O texto abaixo é retirado do blog de Sérgio Dávila, jornalista correspondente da Folha de São Paulo nos Estados Unidos. O blog você encontra aí nos favoritos.
Mostra bem como são feitas as coisas na administração Bush filho.
Um engodo. Literalmente.
Conheça "Bola Curva", o homem que começou a Guerra do Iraque
Rafid Ahmed Alfin. "Curve Ball". O "Bola Curva".

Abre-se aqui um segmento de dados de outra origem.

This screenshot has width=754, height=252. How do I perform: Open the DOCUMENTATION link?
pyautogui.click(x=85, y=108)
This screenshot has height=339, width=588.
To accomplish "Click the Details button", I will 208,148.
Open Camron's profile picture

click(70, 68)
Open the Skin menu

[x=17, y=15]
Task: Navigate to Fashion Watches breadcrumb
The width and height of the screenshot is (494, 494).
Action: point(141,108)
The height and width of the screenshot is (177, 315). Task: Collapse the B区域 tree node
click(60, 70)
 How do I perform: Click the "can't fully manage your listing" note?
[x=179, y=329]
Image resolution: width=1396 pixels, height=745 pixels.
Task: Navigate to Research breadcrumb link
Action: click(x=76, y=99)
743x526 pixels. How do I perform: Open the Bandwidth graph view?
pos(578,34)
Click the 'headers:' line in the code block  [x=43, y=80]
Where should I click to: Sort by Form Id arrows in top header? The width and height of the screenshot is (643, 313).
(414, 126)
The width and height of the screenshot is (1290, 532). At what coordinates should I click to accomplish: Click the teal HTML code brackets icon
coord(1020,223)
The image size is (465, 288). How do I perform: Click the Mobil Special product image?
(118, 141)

No momento em que o governo norte-americano volta a bater os tambores de guerra, desta vez contra o Irã, numa campanha muito semelhante à dos meses que antecederam a invasão de março de 2003, vale a pena conhecer a história desse iraquiano. Ele foi a principal fonte da CIA na construção da inteligência que "vendeu a guerra" ao público interno norte-americano e ao mundo ocidental.
As informações que "Bola Curva" forneceu indiretamente à agência de inteligência dos EUA eram a base principal da apresentação que o então secretário de Estado Colin Powell fez na ONU em fevereiro de 2003, aquela que dava conta de que Saddam Hussein tinha armas de destruição em massa. A mesma apresentação que Powell definiria depois, já fora do governo, como "uma mancha" em seu currículo.
Para entender como um desconhecido consegue, em última análise, começar uma guerra que dura até hoje e já matou dezenas de milhares é preciso voltar a 1999. Naquele ano, um sujeito de 33 anos que se dizia engenheiro químico iraquiano pediu asilo na Alemanha. Tinha fugido de seu país natal por razões de consciência: lá, contou às autoridades de imigração alemãs, era chefe de uma fábrica secreta de armas químicas e biológicas, a serviço do então ditador iraquiano.
Ganhou asilo e o apelido. Foi interrogado semanalmente por um ano e meio. Com a importância recém-adquirida pelas histórias que tinha, o "Bola Curva" começou a contar casos mais grandiosos. As transcrições de seus interrogatórios eram enviadas a Washington, mas a identidade, preservada. Um episódio o fez cair nas graças dos norte-americanos. Um dia, em 1998, disse, algo deu errado em uma das repartições da fábrica e 12 funcionários morreram. Era a "prova" que os agentes buscavam.
Até que um conhecido físico nuclear iraquiano também se exilou no Ocidente. Desmentiu tudo o que "Bola Curva" disse. A fábrica era de purificação de sementes. Se Saddam tivesse condições de produzir armas do tipo, ele saberia. Os alemães colocaram o suposto informante na geladeira. Aí veio o telefonema, em dezembro de 2002. Na linha estava George Tenet, então diretor da CIA.
Ele tinha um encontro com George W. Bush em dois dias e queria levar não só o caso do "Bola Curva" como pedir para que ele próprio se apresentasse na TV. As autoridades alemãs proibiram o contato, preservaram sua identidade e aconselharam o norte-americano a não usar as informações, pois nunca tinham conseguido confirmá-las. Tenet foi em frente mesmo assim.
No dia 3 de fevereiro de 2003, Colin Powell disse ao mundo inteiro, da sede das Nações Unidas, em Nova York, que Saddam tinha de fato tais armas: "A fonte é uma testemunha ocular, um engenheiro químico iraquiano que supervisionou uma dessas fábricas. Ele estava presente durante testes de agentes biológicos. Ele também estava no lugar quando houve um acidente em 1998. Doze técnicos morreram com a exposição aos agentes biológicos".
Nos dias seguintes, a ONU mandou inspetores ao local. Não encontraram nada. Em 20 de março, as bombas começaram a cair em Bagdá.
Na semana passada, o programa "60 Minutes" descobriu a identidade do "Bola Curva". Rafid Ahmed Alfin nunca se formou em química. É um maníaco-depressivo conhecido por contar mentiras. Vive com outra identidade, provavelmente na Alemanha. Foi dos agentes de inteligência alemães que ganhou o apelido "Curve Ball". É uma jogada de beisebol capciosa, em que a bola jogada com a mão direita vira à esquerda ou vice-versa. Mas também gíria para algo inesperado. Ou feito para enganar.
Rafid Ahmed Alfin: um maníaco-depressivo causou a maior guerra do século.